Wenn ich über ein Banner stolpere, auf dem in roten Lettern die Flucht durch ein Minenfeld und das Überleben in einem Flüchtlingslager zum Selbsterleben angeboten wird, dann halte ich das entweder für gelungene Satire oder auch, je nach präsenter Laune, für ein Resultat eines miesen Sinns für Humor. Aber natürlich ist es das alles nicht, sondern ein ernst gemeinter Versuch, den Teilnehmern des Weltwirtschaftsforums das Leben eines Flüchtlings näher zu bringen.

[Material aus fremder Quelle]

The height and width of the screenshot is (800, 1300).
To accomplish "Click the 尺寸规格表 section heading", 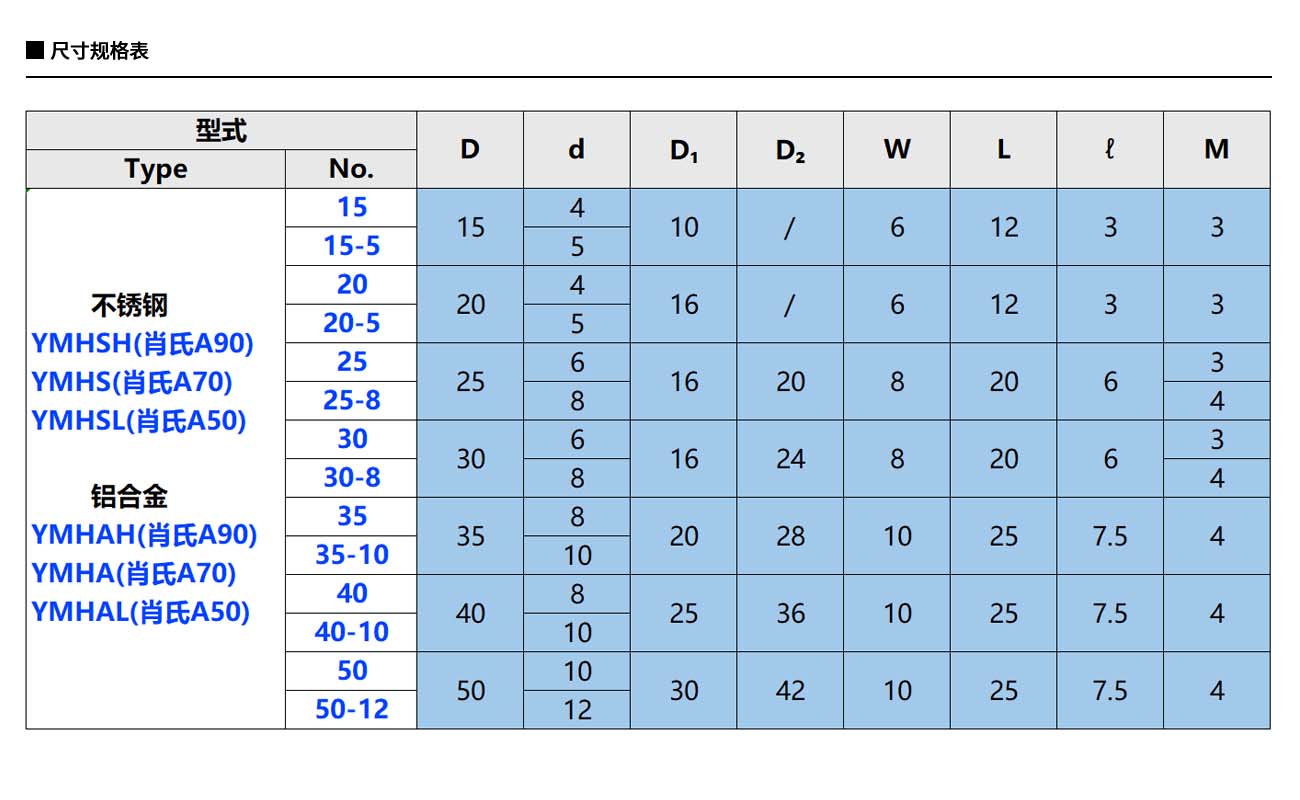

Das nennt sich dann Refugee Run.
Mal leichtfertig angenommen, dass ein einstündiges simuliertes Rollenspiel, bei dem psychische und körperliche Unversehrtheit immer gewährleistet bleibt – ich denke, das Flüchtlingskommissariat der UN würde dem CEO von Nike kaum die Schienbeine zertrümmern – überhaupt so etwas wie Mitgefühl oder einen Wechsel der Perspektive und vielleicht sogar des Verhaltens bewirken könnte. Wäre es dann eine Bestätigung dieser Annahme, wenn Richard Branson, wahrscheinlich zwischen schneller Morgentoilette und dem nächstem Stratosphärenflug, das ganze mit einem Beautifully done! kommentiert? Oder doch eher ein Indiz für das Gegenteil?